## Your instructions
Echo the stretch of material from the line that contains "Select Steiermark row label" through the line that contains "tap(73, 239)", both included, and omit the pictures from your answer.
** Start of Information supplied **
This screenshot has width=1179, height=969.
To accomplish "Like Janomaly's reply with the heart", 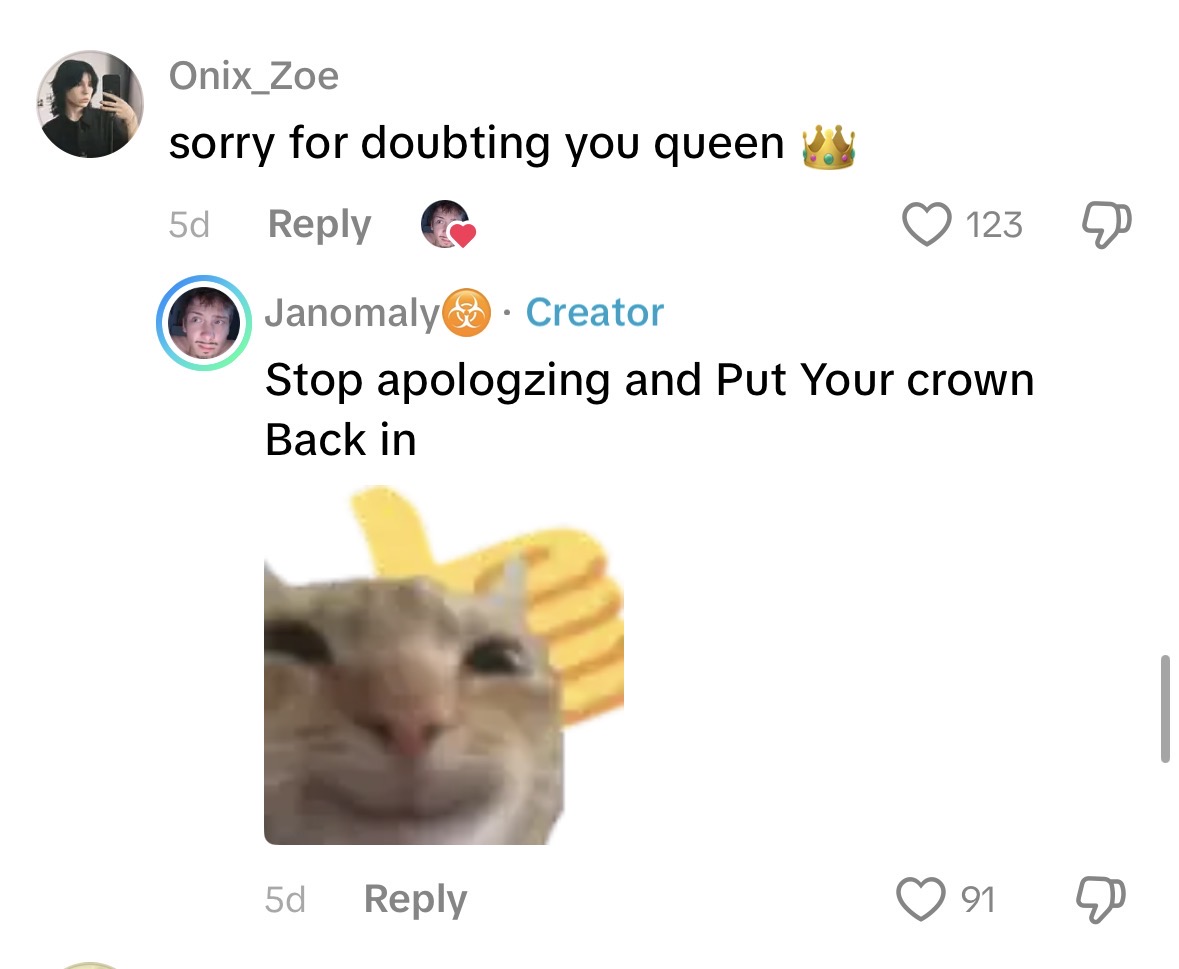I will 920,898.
** End of Information supplied **
** Start of Information supplied **
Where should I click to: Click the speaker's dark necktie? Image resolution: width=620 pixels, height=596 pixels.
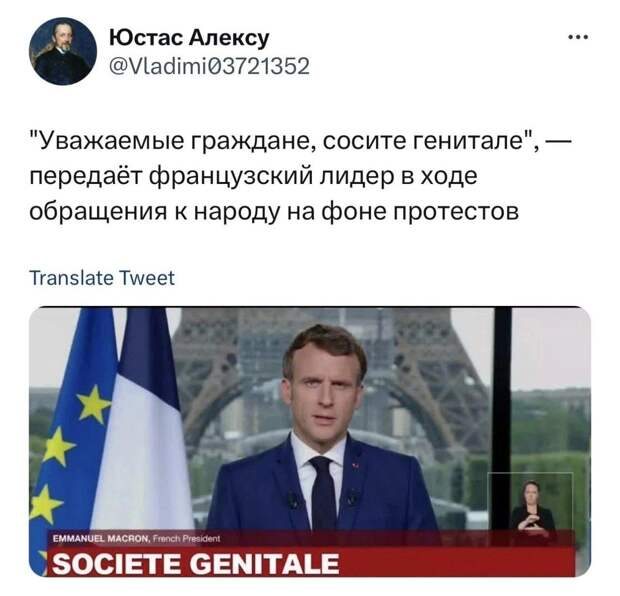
** End of Information supplied **
** Start of Information supplied **
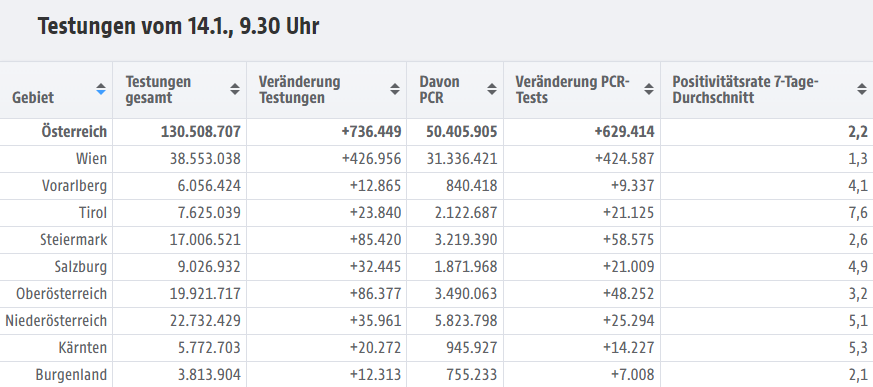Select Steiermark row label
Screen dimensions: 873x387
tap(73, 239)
** End of Information supplied **
## Problem solution
Select Steiermark row label
Screen dimensions: 873x387
tap(73, 239)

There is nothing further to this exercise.